O potencial de expansão do gás natural no País é imenso: aproximadamente 4% da população tem acesso a gás encanado, ante um alcance de 98% da energia elétrica. “A ampla disseminação da energia elétrica no Brasil não ocorreu da noite para o dia. Foi preciso planejar e investir, algo que precisa ser feito agora com o gás natural”, ressalta Adriano Pires, do CBIE.
Para que o aumento da produção nacional de gás se viabilize, é preciso ter demanda firme. Como 80% do gás brasileiro é extraído junto com o petróleo, grande parte vem sendo reinjetada nos poços, sem a perspectiva de aproveitamento futuro.
A estratégia vem sendo comparada à de quem guarda dinheiro embaixo do colchão – quanto mais o tempo passa, menos a reserva valerá. “Há uma janela de oportunidade para o melhor aproveitamento econômico do gás natural”, diz Pires. “Trata-se do último combustível fóssil a ser amplamente utilizado no planeta antes da transição completa para uma matriz 100% renovável e limpa. Por isso, não há tempo a perder”.
Setor de gás ganha impulso com fim do monopólio
Havia anos o gás natural estava em segundo plano na política energética nacional. Desde o ano passado, entretanto, o programa Novo Mercado de Gás, do governo federal, tem como objetivo ampliar a competição no setor, estimular o investimento privado em infraestrutura. Hoje, ele representa apenas 13% da matriz energética nacional.
Na avaliação do economista Adriano Pires, diretor do CBIE, há dois fatores em curso que podem estimular o setor. “A exploração das reservas de gás descobertas no pré-sal pode dobrar a produção nacional em dez anos”, diz Pires. “O segundo fator de estímulo foi a revisão, no atual governo, do monopólio vertical da Petrobras, de importação, produção, transporte e distribuição do gás natural, que representava uma trava para investimentos e expansão da rede”, diz. O volume de investimentos em infraestrutura para explorar o gás natural apenas do pré-sal pode chegar a R$ 200 bilhões, segundo estimativas do CBIE.
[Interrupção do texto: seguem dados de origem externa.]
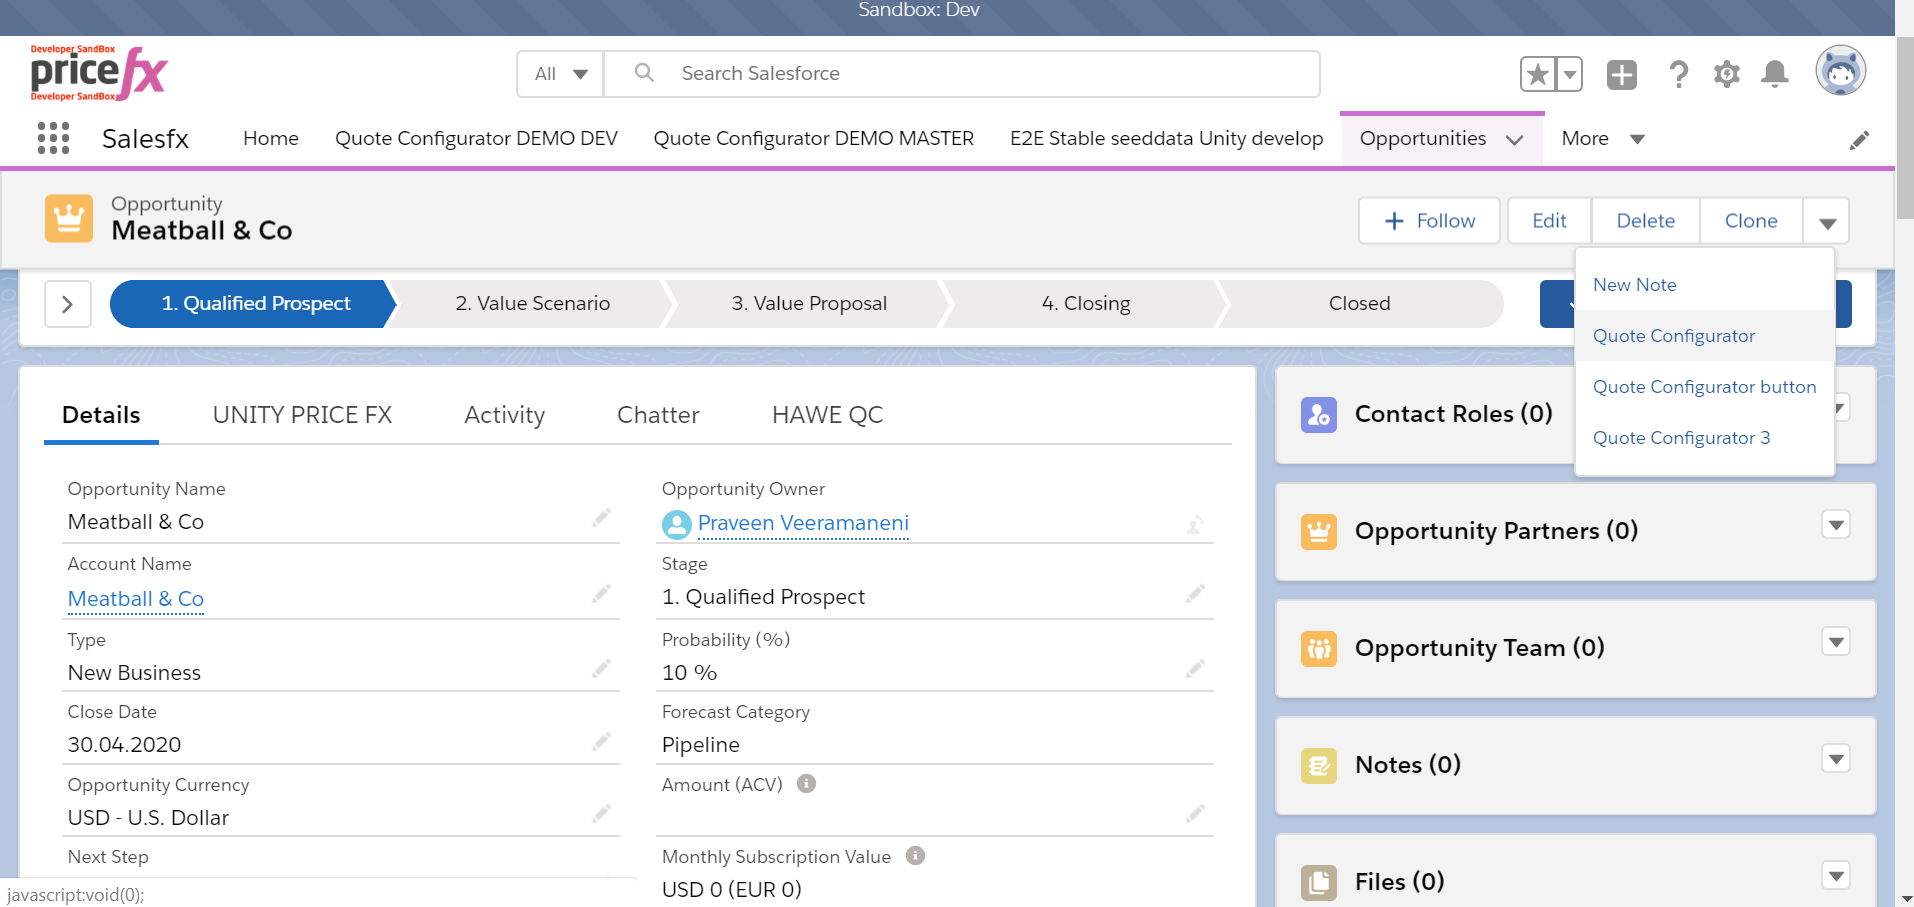The height and width of the screenshot is (907, 1914).
Task: Open the global actions plus icon
Action: [x=1621, y=74]
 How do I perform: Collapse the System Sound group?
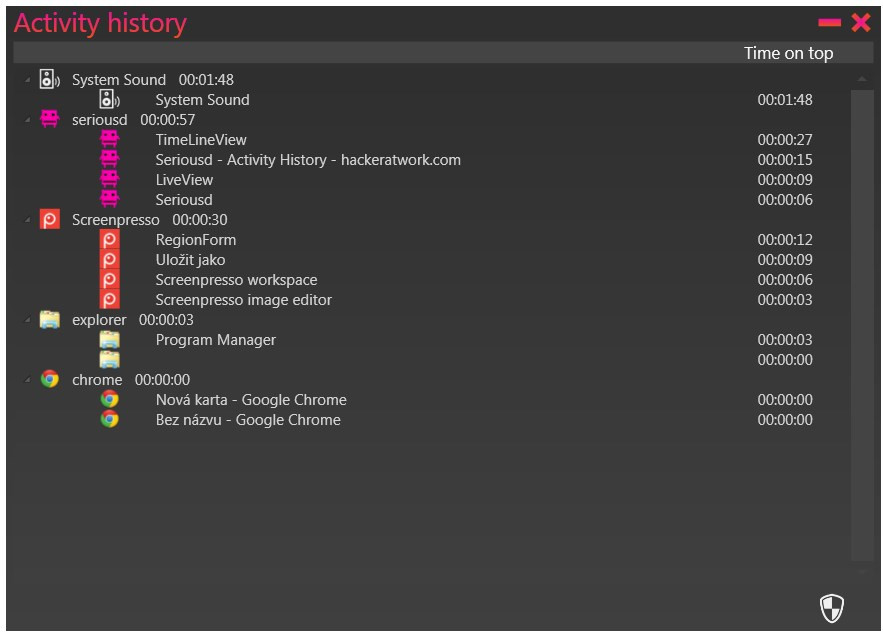pos(27,80)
O fim do monopólio da Petrobras no setor de gás, previsto pelo programa do governo, foi referendado pelo termo de ajustamento de conduta (TCC) firmado entre o Conselho Administrativo de Defesa Econômica (Cade) e a estatal. Pelo TCC, a Petrobras se comprometeu a vender ativos de transporte e de distribuição de gás natural e a arrendar o Terminal de Regaseificação de GNL da Bahia (TR-BA).
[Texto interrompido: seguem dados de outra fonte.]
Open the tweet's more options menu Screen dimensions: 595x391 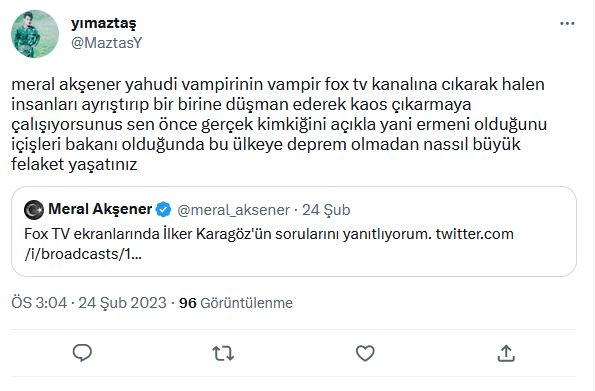coord(567,24)
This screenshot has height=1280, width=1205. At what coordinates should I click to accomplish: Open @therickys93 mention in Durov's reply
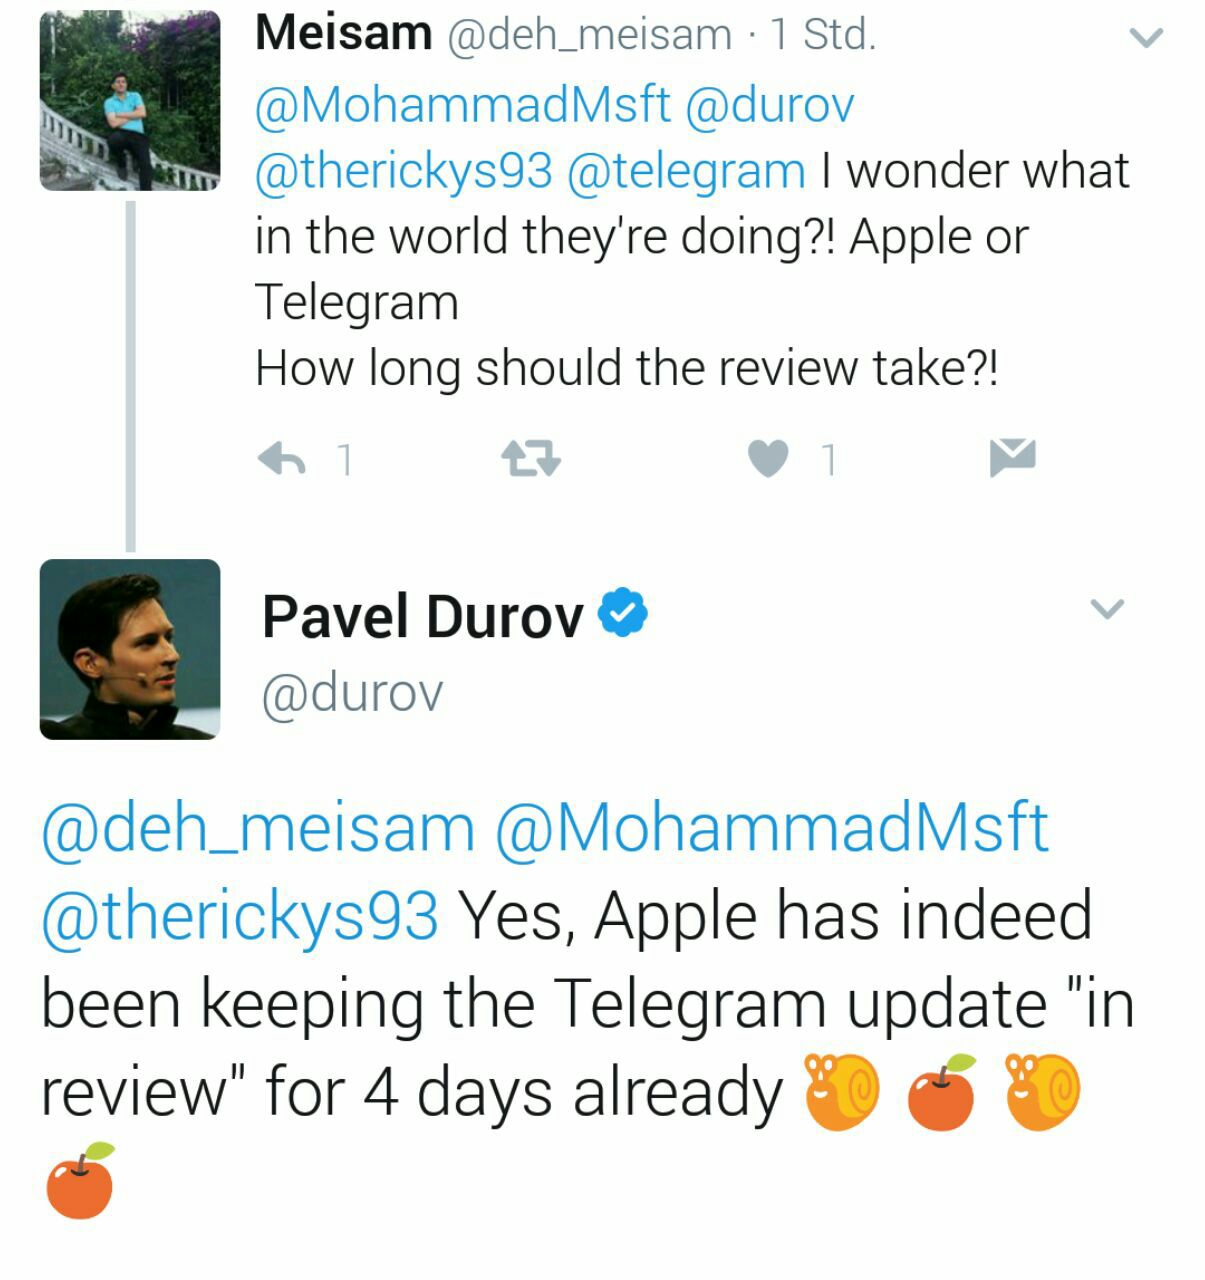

Outro avanço recente foi a entrada em cena do Banco Nacional de Desenvolvimento Econômico e Social (BNDES), com um diagnóstico do setor e propostas para fomentar investimentos. O estudo “Gás para o Desenvolvimento” conclui que os grandes gargalos do setor estão na infraestrutura de escoamento, transporte e distribuição. Quase metade da extração de gás natural no pré-sal, feita junto com a de petróleo, é reinjetada no poço porque não há garantia de demanda.
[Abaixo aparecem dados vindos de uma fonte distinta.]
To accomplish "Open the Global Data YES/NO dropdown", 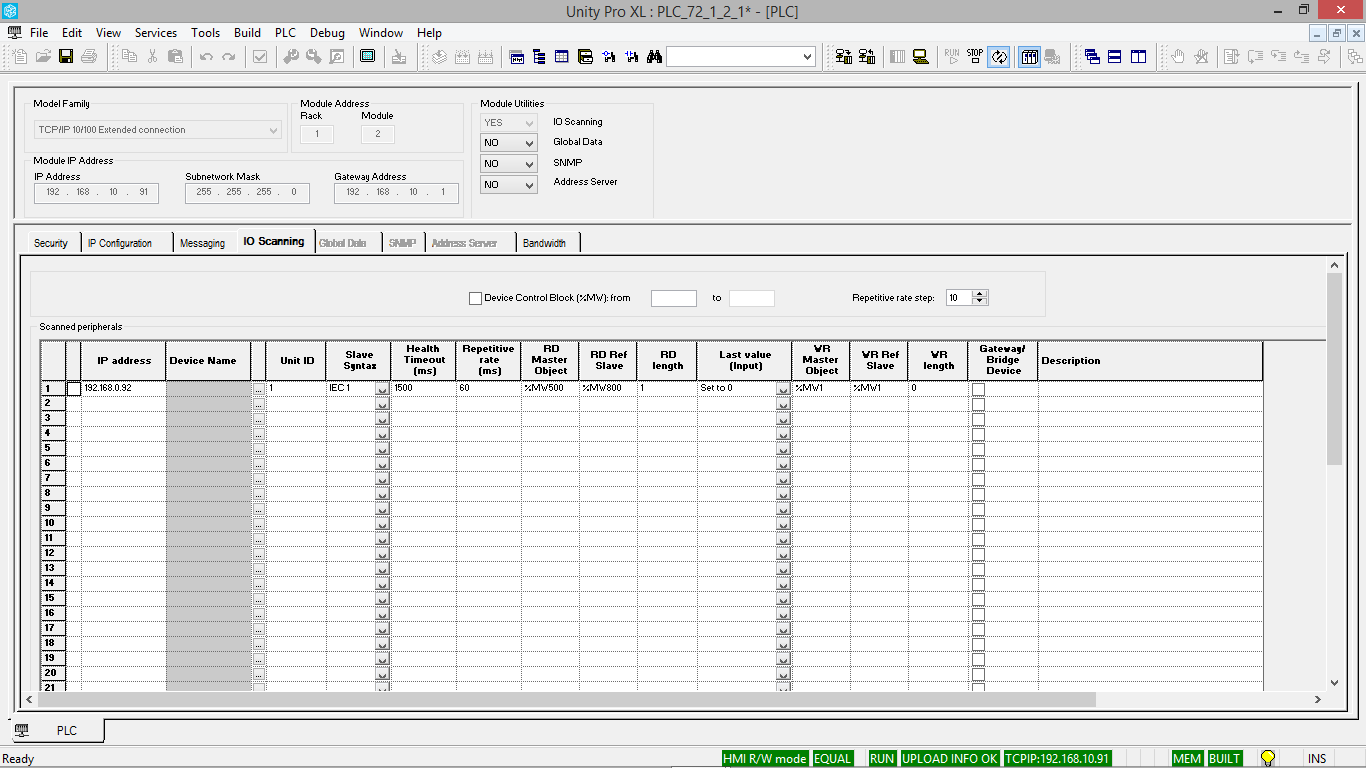I will [508, 143].
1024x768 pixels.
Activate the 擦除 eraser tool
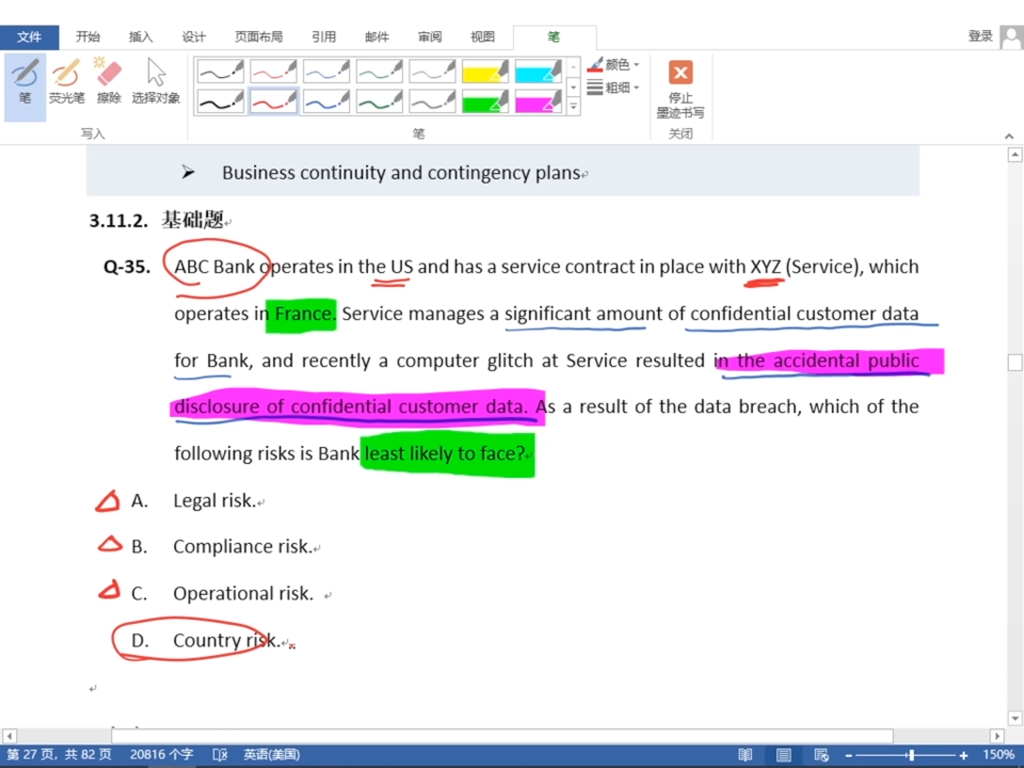pos(108,83)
Projeto de lei desajustado
Com a votação do substitutivo do Projeto de Lei 6407/13, prevista para ocorrer nesta terça-feira (25), o Brasil ganha uma janela de oportunidade para dar fim ao desperdício. Chamado de Nova Lei do Gás, o substitutivo tem a virtude de mudar o marco regulatório do setor. O ministro das Minas e Energia, Bento Albuquerque, tem afirmado que o PL está “integralmente alinhado com as propostas do Novo Mercado de Gás”. Segundo ele, o texto “reflete o consenso no setor, consolida boas práticas regulatórias e traz segurança jurídica”. O relator da Lei do Gás, deputado Laercio Oliveira (PP/SE), pretende votar em plenário o mesmo texto aprovado na Comissão de Minas e Energia no fim do ano passado, ou seja, sem emendas.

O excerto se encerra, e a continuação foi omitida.